About
Dr. Kim is a (permanent) Lecturer in Philosophy at the University of Southampton. Previously, he was a postdoctoral research fellow at the Polonsky Academy for Advanced Study and taught at Auburn University and at the University of Oxford, where he earned his DPhil in Philosophy.
Research
Research interests
- Ancient Chinese Philosophy
- Ancient Greek and Roman Philosophy
- Ethics
Current research
Dr. Kim has research interests in moral philosophy, political philosophy, and their global histories (especially in ancient China and ancient Greece). Below is a summary of how Dr. Kim’s recent research ties together and where it is headed. For his most up-to-date CV and his full list of publications (with abstracts), please visit his PhilPeople page.
The summative effect of Dr. Kim’s research is to highlight the fundamental differences between ancient philosophy and modern philosophy and thereby illuminate the latter's deepest commitments. Take for instance the ideas about self-interest that we find in Aristotle’s Nicomachean Ethics, the focus of Kim’s earlier work. Kim has given reasons to doubt a tendency in the scholarship, one that attributes altruism to Aristotle and thereby establishes continuity between Aristotle and the modern West. It has been typical for interpreters to point to Aristotle’s depiction of the virtuous agent as acting for the sake of the fine (to kalon) and then to infer the agent’s disinterestedness, but Kim has argued against this in the British Journal for the History of Philosophy. Others have inferred disinterestedness from Aristotle’s idea that in virtue friendships, one loves the other on account of the other herself. Again, Kim has cast doubt on this reading in the European Journal of Philosophy; relatedly, he has raised questions about the disinterestedness of loving simpliciter (see the Journal of the History of Philosophy) and of choosing something on account of itself (see History of Philosophy Quarterly). In Ancient Philosophy, Kim has argued against numerous attempts to read Aristotle’s arguments for why the happy person needs friends in a disinterested fashion. More recently, Kim has given detailed accounts of inegalitarianism and partiality in Aristotle, in the British Journal for the History of Philosophy and Apeiron, respectively. Kim will continue to explore Aristotle’s treatments of self-interest and partiality in a book project that gives a detailed account of Aristotelian self-love.

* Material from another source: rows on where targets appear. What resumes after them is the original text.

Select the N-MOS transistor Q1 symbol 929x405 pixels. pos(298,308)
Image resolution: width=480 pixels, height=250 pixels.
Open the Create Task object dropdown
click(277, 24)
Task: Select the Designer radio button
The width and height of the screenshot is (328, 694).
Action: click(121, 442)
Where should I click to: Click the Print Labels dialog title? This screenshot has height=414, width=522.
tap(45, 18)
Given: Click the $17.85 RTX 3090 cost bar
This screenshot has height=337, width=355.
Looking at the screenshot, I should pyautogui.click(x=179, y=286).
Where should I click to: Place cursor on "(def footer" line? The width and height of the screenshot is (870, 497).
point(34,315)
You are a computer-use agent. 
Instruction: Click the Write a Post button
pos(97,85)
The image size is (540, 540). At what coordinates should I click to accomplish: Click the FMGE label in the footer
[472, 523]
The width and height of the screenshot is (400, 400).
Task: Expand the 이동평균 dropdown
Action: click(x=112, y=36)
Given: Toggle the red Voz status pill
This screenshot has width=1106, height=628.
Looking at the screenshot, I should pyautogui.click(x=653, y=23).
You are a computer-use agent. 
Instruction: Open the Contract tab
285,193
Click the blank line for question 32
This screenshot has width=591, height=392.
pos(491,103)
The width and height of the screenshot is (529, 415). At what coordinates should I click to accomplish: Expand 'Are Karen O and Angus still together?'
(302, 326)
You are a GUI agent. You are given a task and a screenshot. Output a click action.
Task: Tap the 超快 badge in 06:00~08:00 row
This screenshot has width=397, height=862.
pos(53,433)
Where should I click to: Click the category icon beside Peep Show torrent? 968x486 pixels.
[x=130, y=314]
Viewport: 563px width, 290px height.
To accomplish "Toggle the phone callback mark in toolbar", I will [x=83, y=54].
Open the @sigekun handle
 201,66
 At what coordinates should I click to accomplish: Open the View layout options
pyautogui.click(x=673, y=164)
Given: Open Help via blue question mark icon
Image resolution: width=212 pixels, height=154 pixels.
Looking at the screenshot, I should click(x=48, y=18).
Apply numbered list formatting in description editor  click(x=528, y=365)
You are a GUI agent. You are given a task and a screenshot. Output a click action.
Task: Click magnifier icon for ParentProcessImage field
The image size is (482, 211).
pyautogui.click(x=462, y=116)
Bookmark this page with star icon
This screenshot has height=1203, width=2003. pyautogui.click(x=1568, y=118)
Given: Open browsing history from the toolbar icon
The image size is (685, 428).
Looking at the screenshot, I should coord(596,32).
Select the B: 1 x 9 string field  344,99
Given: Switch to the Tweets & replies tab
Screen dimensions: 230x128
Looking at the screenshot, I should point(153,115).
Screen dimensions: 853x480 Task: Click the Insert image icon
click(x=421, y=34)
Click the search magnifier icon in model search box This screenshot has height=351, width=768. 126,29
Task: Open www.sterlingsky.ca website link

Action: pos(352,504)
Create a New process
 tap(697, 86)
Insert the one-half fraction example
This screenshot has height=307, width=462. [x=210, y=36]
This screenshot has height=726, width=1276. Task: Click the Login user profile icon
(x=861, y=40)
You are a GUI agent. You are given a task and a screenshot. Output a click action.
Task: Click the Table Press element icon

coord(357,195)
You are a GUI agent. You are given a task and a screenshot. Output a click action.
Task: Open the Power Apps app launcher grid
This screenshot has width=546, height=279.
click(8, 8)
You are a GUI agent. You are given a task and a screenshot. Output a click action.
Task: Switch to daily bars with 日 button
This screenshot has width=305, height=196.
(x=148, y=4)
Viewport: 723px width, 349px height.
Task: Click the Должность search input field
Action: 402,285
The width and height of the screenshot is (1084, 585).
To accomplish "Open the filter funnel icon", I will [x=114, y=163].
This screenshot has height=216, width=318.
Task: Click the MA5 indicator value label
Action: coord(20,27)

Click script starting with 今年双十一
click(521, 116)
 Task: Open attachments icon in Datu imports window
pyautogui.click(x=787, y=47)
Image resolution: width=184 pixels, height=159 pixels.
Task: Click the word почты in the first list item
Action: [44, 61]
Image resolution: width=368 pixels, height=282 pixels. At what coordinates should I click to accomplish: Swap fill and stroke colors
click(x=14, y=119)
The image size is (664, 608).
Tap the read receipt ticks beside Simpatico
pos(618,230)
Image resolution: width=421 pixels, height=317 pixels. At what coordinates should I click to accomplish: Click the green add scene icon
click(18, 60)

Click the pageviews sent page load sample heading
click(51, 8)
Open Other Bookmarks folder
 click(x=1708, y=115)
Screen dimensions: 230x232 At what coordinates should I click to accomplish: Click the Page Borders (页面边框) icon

Shifting from ancient Greece to ancient China, Dr. Kim has also assessed what is often deemed to be the first consequentialist theory, the moral-political philosophy of the Mohists. The Mohists believed that what makes an action right is that it benefits the world, where this benefit is often depicted in terms of the bare necessities of life. Given that the Mohists restrict one’s pursuits exclusively to this bare benefit, they have from the very beginning been taken to task for stripping life of what makes it worth living. However, in Analysis, Kim has argued that the Mohists have reasons for their austerity that are worth heeding; the hedonic treadmill raises problems of satisfaction and sustainability for those seeking to extend the sphere of goods beyond the bare necessities. In the British Journal for the History of Philosophy, Kim has argued against an interpretation that takes the later generation of Mohists to hold a much more permissive notion of benefit, to the effect of adopting a preference-satisfaction utilitarianism. Now, in addition to appealing to benefit as what makes an action right, the Mohists also appeal to Heaven’s intent. This has led to a debate between consequentialist interpretations and divine command theory interpretations. In Dao, Kim argues that the texts are pointing to two aspects of one and the same criterion. 'Benefit to the world' refers to the prospective aspect of this criterion, whereas 'Heaven’s intent' refers to the retrospective aspect. Importantly, this latter indicates that the scope of consideration is restricted; instead of the equal moral consideration for everyone that we find in Bentham and Mill and that most commentators attribute to the Mohists, we have moral consideration that is suspended for poor moral performers. This question of equal standing in the Mohists is the theme of another of Kim’s book projects. It will constitute a timely investigation into the question of how one should treat those with whom one has a suboptimal relation, whether because of moral disagreement or because the other has committed acts 'beyond the pale'.